No fue el final, porque, como muchas otras veces, volvieron a desbloquearse. Y apenas ver el nombre del otro en la pantalla de sus celulares los hizo salir corriendo a verse. Se prometieron, otra vez, que iban a pasar juntos y sin esconderse sus próximos cumpleaños. Y es que, en la promesa, el amor de Carla y Jaime todavía funciona y se despliega, aunque se vuelva tóxico cada vez que se enfrenta con lo cotidiano: es a otro a quien abrazan por las noches, es con otro con quien siguen proyectando las cosas chiquitas que al final son la vida.
Como amantes, y en la fantasía, cada encuentro sigue siendo perfecto y cada separación una agonía, ¿cómo renunciar a un amor idealizado, donde siempre se sienten “de 18 años”, sin responsabilidades, sin cuentas pendientes, con el único fin de quererse?

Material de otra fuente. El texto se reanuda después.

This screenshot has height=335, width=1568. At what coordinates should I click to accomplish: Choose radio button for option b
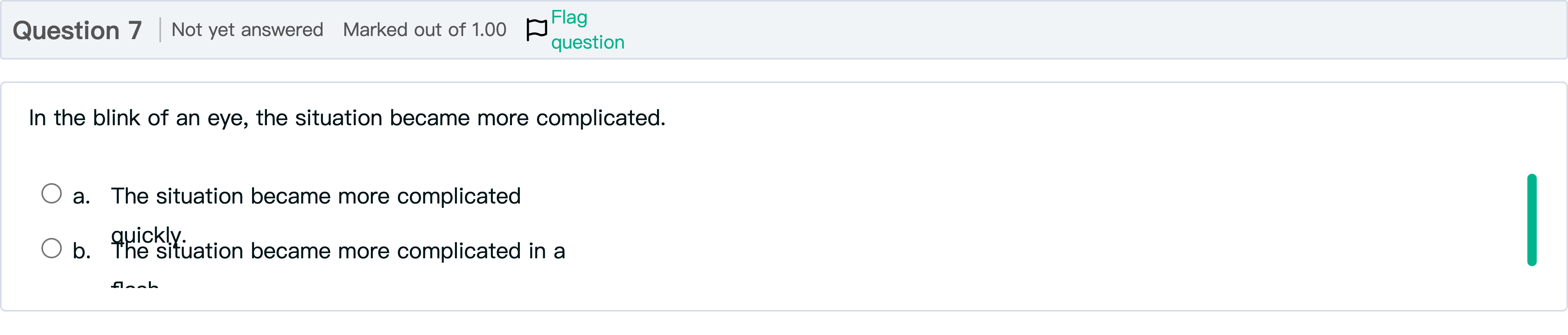coord(52,248)
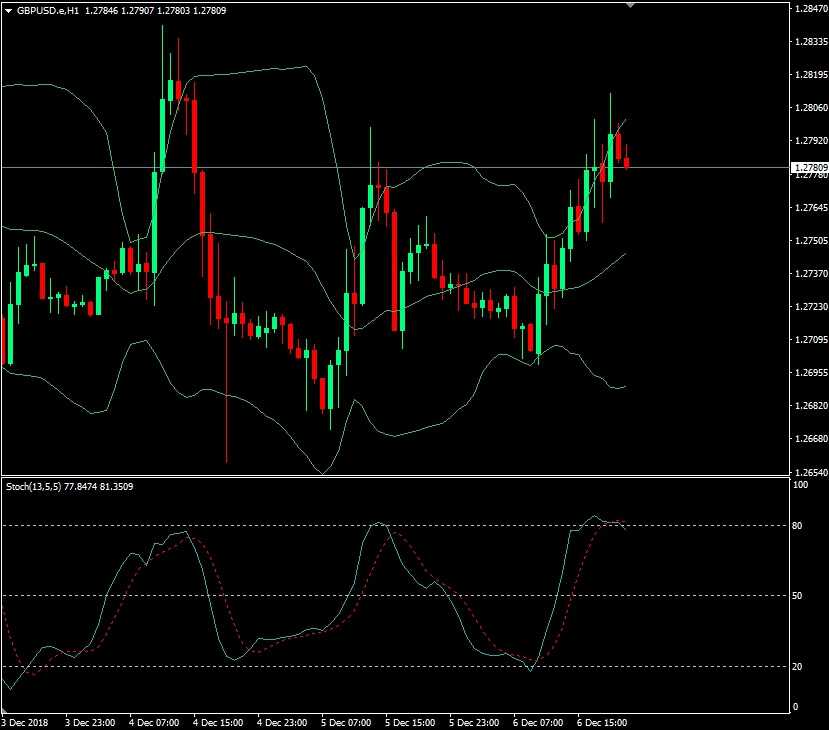Click the 0 level on stochastic scale
829x730 pixels.
pyautogui.click(x=796, y=707)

Y a la vez, ¿cómo confiar en que esa pasión adolescente pueda sostenerse con la misma fuerza con la que, mientras tanto, sus matrimonios lo resisten todo? Es un dilema imposible que, por ahora, los mantiene pendientes del teléfono, a medias en todas partes, ausentes de sus vidas para poder responder el último mensaje. El dilema de un amor que a veces los agobia irremediablemente, pero todavía les devuelve el aire cuando vuelven a verse. Una pregunta constante que aún no tiene respuesta: ¿será que podrán elegirse? ¿será que querrán hacerlo?